Je leur reconnais le droit de faire la grève, de brandir des pancartes et de bloquer l'accès aux briseurs de grève parce que nous ne sommes pas dans un pays communiste ou dans une république bananière qui interdit les manifestations, les grèves et les syndicats indépendants... Les travailleurs ont des droits dans une démocratie parlementaire et ont aussi des moyens pour les faire reconnaître. Cela étant, quand l'employeur se moque de ses employés, le meilleur moyen demeure la grève.

Le pire, c'est d'entendre de petits travailleurs qui gagnent 8 $ l'heure cracher sur les employés de la SAQ. Les petits travailleurs n'ayant ni congés de maladie ni bons salaires, tout le monde devrait donc crever de faim, gagner moins d'argent et courir les friperies et les magasins «tout à un dollar» pour survivre.
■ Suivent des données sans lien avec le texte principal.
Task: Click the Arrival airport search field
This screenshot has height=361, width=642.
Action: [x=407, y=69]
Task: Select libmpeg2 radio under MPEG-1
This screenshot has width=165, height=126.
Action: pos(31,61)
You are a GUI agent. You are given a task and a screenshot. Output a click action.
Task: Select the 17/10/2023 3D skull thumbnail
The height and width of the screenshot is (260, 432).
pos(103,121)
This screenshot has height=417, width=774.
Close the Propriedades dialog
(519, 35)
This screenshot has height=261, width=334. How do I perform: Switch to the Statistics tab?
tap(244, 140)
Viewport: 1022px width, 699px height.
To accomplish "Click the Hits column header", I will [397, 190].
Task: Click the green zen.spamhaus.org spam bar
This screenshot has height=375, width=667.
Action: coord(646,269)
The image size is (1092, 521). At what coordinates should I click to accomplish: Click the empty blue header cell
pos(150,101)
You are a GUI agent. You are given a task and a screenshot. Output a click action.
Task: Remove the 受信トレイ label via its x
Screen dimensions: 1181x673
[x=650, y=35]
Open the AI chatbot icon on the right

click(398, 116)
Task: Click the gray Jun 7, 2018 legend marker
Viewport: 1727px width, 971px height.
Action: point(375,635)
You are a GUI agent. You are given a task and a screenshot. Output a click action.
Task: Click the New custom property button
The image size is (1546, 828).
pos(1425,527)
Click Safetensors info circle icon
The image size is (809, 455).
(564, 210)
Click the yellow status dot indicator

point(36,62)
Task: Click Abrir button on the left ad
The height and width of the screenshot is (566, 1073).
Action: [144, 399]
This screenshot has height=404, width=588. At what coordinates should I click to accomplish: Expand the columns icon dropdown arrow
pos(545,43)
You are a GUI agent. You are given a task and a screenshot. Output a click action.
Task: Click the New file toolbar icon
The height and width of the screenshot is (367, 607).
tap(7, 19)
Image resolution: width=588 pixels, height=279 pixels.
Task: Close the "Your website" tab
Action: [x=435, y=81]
Les employés de la SAQ en ont beaucoup trop, même s'ils sont pour la plupart à temps partiel, même s'ils vivent pour la plupart dans les mêmes quartiers que les petits salariés.

Je ne boirai pas de vin, d'alcool ou de «baboche» de la SAQ tant et aussi longtemps que ses employés seront en grève. Mon foie ne s'en portera que mieux. Ma foi en la justice sociale s'en trouvera plus forte.

Si les employés de la SAQ gagnent cette grève, ce sont tous les travailleurs et tous les petits salariés qui gagneront. Les droits des travailleurs ne sont pas tombés du ciel. Ils proviennent tous de ces «porteux» de pancartes qui se sont gelés les fesses pendant des semaines et des mois, au fil des ans, pour que les travailleurs ne soient pas traités comme de la lie.